Only when the Government Accountability Office (GAO) released its one-time audit of the Fed in 2011 were Americans made aware of the unprecedented loans the Fed had made to Wall Street banks and their foreign derivative counterparty banks which tallied up to $16 trillion in cumulative revolving loans. But the GAO’s report was $13 trillion short of the full amount the Fed funneled in banking support through additional programs the GAO did not report. When those programs are added in, the figure is $29 trillion according to the Levy Economics Institute’s analysis.

Deutsche Bank is a likely candidate to be having funding problems. Its attempt to merge with Commerzbank fell through in April. Its latest plan is to fire 18,000 workers and create a good bank/bad bank, isolating off unwanted assets that it plans to sell. Deutsche Bank has run through four different CEOs in the past four years and incurred losses in three of those years. Its share price has lost 90 percent of its value over the last dozen years and it is trading close to an historic low as of yesterday. On Monday it reported that its prime broker unit, that makes loans to hedge funds, was moving over to BNP Paribas along with its electronic trading operations.

Unfortunately for U.S. investors, Congress has taken no action to rein in the systemic risks on derivatives held by these behemoth global banks. Deutsche Bank is heavily interconnected via derivatives to U.S. banks including JPMorgan Chase, Citigroup, Goldman Sachs, Morgan Stanley and Bank of America. If it blows up, it has the potential to spread the kind of systemic contagion that Lehman Brothers spread in 2008 — seizing up lending between banks because no one knows who has exposure.

Credit Suisse, another primary dealer, is also having difficulties with its share price losing 78 percent of its value since 2007. SocGen has also had a bad decade since the crash with its share price losing 66 percent of its value.

According to the report out this morning from the New York Fed, demand for its emergency loans has quieted down some this morning. Of the $100 billion it offered out to its primary dealers for a 3-calendar day loan (to cover this weekend), only $22.7 billion in bids were submitted for the loans. Of the $60 billion it offered out in 14-day term loans, banks only bid for $49 billion.

That’s a big change from this past Tuesday when the New York Fed offered $30 billion in 14-day term loans and banks asked to buy (bid for) $62 billion.

Wall Street On Parade is not the only financial news outlet that thinks there is something much bigger than a technical/seasonal funding problem happening on Wall Street. John Dizard wrote this yesterday at the Financial Times:

“In recent days, some banks and dealers have wound up paying hundreds of basis points over the Fed funds target rate for their short-term money.
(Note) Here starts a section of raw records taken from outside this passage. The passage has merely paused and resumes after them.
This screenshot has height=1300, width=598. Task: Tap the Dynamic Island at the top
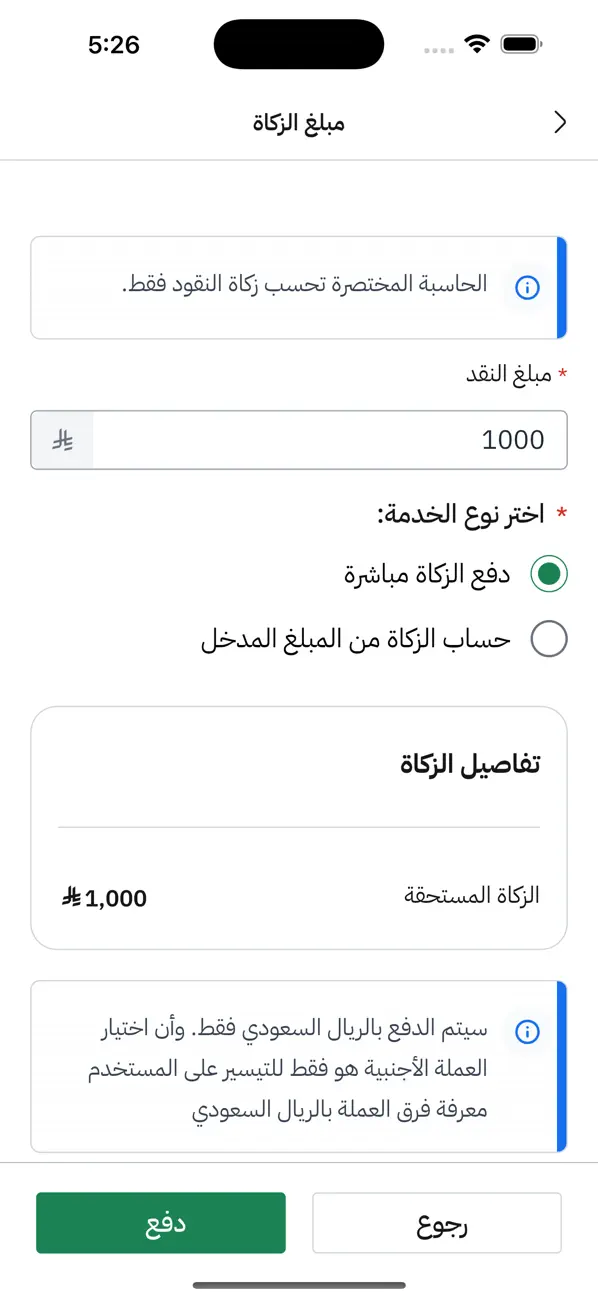[298, 43]
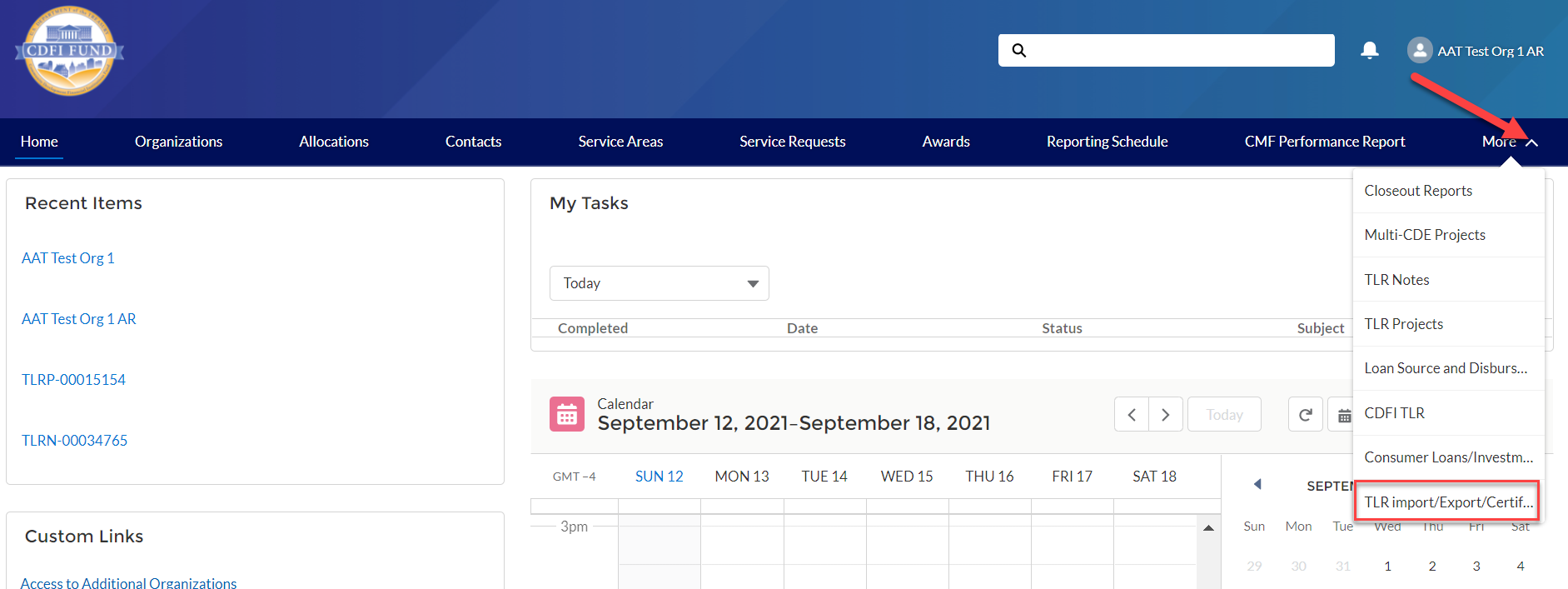Choose Closeout Reports from More menu
The width and height of the screenshot is (1568, 589).
[1418, 191]
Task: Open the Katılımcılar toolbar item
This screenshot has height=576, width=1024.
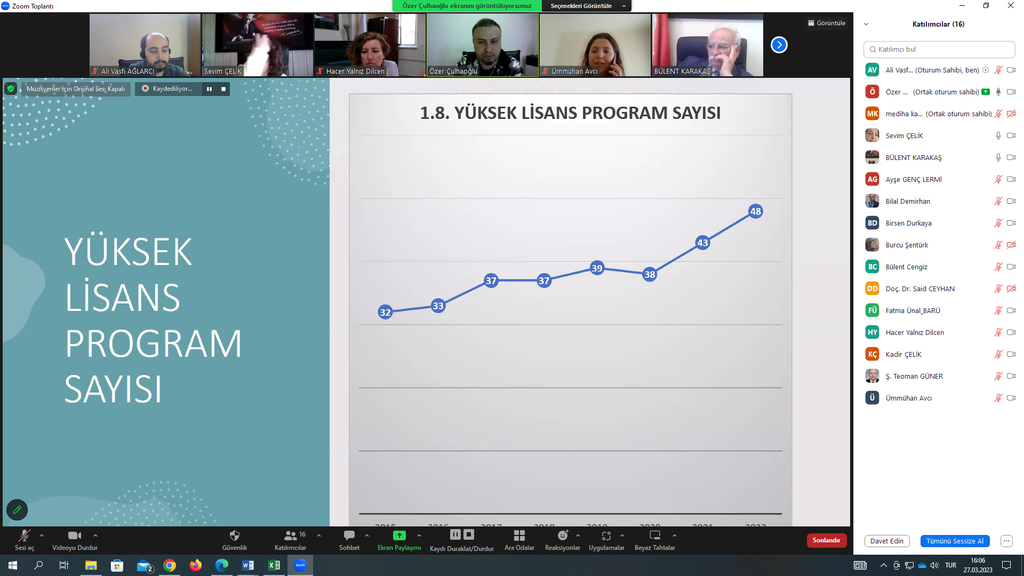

The implication, to money market people, is there are big unknown counterparty risks out there and nobody wants to get caught in another ‘Lehman’ workout. ”

Simple math tells you that something is very wrong. As we wrote previously:

“As of June 30 of this year, the four largest banks on Wall Street (which are allowed to own Federally insured commercial banks as well as stock, bond and derivative gambling casinos known as investment banks) held more than $5.45 trillion in deposits. The breakdown is as follows: JPMorgan Chase holds $1.6 trillion; Bank of America has $1.44 trillion; Wells Fargo has $1.35 trillion; and Citibank is home to just over $1 trillion.”

The entire GDP for the United States last year was $20.5 trillion. The four banks mentioned above have 27 percent of the entire U.S. GDP in deposits. How could it be possible that those four banks can’t come up with $100 billion in repo loans per day and thus are forcing the Fed to once again become the lender of last resort.

Congress needs to call hearings on this matter immediately, calling as witnesses the President of the New York Fed and the CEOs of each of the mega banks holding these trillions in deposits.